My goal is to determine whether for linear regression some predictors uniquely improve the fit beyond that which is already available via all other predictors combined. I have originally tried multi-way ANOVA and partial correlation for this purpose. I have recently learned that multi-way ANOVA performs poorly in the scenario with high multicollinearity. Namely, the reported significances and explained variances of individual predictors are not robust, and thus may misrepresent the true relations within the data.

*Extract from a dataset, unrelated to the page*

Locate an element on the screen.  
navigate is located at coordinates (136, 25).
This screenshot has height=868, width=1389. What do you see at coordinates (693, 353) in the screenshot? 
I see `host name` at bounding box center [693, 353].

Here is a solution that came to my mind:
- Fit the full model to the data, find the coefficient of determination $r^2_{full}$
- Exclude one of the predictors (e.g. $X$) from the model, fit the rest of the predictors, find $r^2_{/X}$
- Then the gain of explained variance uniquely due to the excluded predictor $X$ is
$$G(X) = r^2_{full} - r^2_{/X}$$
Naively, this looks like a robust solution for detecting partial effects. My simulations show that it works better than partial correlation on some simple noisy model data, whereas the latter is known to fail to correctly discriminate between a true partial effect and multicollinearity in the presence of noise.
Questions:
- Does this approach have a name?
- Does it work in practice?
- Is there a nice procedure to test $G(X)$ for significance (against null hypothesis that $X$ is random and can only explain variance by chance)? Permutation-testing seems to work for me, I'm just wondering if there is something similar to an F-test.
Note: I am only interested in applying the method for low total number of predictors such as 2 or 3. I am aware of the kitchen sink regression effect, so I want to make it clear that I do not intend to stretch this design to the extreme.